> **Instructions to follow**:
Output only the lines that run from the one with "Click the Subscribe RSS icon" to the final line of the material, exactly as they are written.

> **Listed records**:
★ ★ ★ ★ ★

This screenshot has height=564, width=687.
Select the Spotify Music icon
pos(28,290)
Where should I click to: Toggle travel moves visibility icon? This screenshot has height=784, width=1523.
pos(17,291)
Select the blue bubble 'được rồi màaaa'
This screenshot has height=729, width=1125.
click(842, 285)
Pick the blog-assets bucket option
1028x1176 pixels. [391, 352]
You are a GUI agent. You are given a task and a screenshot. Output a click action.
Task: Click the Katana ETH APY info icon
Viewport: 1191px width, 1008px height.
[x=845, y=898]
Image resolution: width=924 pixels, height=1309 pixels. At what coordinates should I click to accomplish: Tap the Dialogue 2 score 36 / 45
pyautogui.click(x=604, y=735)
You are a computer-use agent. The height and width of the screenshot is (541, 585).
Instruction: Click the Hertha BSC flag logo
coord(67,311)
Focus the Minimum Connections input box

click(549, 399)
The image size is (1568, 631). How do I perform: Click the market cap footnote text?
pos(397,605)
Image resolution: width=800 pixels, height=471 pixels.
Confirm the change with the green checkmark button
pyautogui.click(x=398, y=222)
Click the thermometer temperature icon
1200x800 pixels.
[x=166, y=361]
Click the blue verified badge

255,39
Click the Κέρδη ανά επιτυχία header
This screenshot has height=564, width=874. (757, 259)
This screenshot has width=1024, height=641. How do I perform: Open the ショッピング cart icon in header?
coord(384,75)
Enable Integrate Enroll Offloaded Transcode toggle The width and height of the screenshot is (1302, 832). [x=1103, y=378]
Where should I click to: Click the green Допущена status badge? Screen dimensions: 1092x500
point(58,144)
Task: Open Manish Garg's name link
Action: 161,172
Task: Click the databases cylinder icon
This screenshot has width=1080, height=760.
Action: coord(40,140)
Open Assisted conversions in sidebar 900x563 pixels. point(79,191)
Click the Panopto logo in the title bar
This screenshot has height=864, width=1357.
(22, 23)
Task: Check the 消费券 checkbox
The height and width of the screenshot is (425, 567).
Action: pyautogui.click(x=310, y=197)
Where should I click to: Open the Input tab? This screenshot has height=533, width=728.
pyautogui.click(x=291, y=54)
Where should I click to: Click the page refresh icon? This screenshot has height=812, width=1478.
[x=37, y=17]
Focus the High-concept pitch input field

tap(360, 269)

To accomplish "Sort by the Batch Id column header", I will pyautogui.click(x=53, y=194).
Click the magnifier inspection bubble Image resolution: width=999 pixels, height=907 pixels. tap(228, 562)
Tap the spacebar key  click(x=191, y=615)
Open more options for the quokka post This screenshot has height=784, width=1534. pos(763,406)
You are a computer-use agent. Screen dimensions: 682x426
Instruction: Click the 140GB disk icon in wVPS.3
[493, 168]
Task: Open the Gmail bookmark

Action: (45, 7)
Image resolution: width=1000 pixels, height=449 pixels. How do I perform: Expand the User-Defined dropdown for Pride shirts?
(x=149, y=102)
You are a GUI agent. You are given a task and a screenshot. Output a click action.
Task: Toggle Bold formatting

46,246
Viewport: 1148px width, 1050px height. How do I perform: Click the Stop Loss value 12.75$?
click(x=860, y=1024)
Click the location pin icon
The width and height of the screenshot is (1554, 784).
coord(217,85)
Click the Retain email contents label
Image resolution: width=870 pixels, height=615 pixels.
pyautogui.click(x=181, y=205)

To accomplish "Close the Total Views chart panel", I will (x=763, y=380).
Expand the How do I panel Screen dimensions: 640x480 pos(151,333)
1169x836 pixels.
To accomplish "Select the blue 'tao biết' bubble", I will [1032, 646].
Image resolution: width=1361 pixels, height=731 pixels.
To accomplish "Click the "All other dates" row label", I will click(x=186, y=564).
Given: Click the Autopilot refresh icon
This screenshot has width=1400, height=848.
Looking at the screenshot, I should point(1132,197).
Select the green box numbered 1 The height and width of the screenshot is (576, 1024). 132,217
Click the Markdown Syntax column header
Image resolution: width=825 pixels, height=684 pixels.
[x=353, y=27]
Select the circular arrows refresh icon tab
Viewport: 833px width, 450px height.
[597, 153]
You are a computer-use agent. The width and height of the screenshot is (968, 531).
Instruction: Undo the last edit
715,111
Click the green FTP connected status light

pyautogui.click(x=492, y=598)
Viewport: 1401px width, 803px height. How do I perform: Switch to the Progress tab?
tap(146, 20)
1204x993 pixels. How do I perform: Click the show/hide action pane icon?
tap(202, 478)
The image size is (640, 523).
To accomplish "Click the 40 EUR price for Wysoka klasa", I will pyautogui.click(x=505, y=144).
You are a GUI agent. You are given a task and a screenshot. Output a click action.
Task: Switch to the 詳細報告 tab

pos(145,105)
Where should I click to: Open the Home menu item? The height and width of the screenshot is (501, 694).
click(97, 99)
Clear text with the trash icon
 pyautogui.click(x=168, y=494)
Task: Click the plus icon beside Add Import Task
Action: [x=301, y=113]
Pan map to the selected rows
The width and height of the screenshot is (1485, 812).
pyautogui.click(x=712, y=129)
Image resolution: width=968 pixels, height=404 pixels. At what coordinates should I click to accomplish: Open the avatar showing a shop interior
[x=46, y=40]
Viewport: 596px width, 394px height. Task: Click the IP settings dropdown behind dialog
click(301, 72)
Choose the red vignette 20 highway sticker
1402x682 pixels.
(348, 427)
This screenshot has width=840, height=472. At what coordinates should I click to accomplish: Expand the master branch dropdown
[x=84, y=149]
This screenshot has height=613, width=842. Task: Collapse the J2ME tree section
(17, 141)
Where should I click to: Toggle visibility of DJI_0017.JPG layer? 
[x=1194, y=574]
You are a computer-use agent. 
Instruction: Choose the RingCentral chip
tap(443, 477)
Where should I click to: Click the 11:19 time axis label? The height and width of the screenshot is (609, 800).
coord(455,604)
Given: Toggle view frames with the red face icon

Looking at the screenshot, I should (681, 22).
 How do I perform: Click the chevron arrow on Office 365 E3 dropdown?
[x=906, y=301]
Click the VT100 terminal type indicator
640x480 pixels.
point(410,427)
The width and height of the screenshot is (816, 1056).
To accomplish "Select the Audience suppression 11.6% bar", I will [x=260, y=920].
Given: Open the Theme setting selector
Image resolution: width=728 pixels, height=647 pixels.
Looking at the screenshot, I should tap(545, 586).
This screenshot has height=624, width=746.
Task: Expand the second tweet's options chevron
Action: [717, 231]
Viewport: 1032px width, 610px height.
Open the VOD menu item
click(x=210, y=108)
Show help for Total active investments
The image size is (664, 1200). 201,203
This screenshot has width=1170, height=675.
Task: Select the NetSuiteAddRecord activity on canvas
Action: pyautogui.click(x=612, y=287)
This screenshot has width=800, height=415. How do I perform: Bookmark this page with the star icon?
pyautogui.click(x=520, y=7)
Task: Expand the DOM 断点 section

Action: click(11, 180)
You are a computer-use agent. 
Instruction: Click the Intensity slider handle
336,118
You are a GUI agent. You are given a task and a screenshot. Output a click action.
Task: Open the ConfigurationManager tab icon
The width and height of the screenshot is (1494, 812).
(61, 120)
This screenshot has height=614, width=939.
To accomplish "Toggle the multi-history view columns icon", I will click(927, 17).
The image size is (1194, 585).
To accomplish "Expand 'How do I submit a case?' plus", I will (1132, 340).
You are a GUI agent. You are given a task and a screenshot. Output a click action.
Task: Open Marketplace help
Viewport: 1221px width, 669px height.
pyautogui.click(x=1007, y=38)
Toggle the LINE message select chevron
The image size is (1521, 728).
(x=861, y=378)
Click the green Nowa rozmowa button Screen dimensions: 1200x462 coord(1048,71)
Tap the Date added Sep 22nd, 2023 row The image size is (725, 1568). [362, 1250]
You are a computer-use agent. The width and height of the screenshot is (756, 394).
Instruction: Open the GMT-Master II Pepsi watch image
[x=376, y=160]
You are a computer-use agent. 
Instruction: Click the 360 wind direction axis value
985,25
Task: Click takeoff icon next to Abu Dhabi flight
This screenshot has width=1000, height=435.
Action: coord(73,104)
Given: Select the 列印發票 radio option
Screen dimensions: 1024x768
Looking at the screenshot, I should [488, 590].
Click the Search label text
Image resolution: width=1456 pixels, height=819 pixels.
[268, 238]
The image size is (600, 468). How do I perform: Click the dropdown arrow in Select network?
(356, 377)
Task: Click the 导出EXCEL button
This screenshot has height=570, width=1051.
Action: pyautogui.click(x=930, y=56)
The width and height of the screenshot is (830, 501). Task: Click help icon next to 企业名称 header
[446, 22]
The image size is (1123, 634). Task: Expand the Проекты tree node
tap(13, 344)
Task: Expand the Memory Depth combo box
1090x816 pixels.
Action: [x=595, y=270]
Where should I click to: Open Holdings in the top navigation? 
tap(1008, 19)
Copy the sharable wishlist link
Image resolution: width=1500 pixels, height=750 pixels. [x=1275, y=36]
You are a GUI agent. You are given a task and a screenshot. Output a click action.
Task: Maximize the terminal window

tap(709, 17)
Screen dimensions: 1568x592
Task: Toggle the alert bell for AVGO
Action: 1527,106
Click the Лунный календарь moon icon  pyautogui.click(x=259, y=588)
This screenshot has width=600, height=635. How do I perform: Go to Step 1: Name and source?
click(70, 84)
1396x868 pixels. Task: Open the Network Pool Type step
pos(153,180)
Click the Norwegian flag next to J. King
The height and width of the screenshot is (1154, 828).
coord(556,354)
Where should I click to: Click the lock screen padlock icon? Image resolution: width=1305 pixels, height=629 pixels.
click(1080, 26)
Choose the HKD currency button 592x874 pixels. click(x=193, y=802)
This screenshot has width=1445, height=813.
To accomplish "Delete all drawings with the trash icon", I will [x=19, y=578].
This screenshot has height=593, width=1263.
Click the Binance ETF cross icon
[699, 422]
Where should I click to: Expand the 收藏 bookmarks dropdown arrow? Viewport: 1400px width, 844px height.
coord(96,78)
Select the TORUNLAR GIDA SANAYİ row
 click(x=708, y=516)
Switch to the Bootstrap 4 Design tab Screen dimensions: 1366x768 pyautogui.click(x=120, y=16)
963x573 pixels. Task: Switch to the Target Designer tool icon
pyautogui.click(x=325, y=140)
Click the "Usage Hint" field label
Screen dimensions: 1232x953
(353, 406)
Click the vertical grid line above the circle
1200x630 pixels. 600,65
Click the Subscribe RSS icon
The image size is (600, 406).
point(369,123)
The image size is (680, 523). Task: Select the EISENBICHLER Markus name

★ ★ ★ ★ ★

> **Written solution**:
Click the Subscribe RSS icon
The image size is (600, 406).
point(369,123)
The image size is (680, 523). Task: Select the EISENBICHLER Markus name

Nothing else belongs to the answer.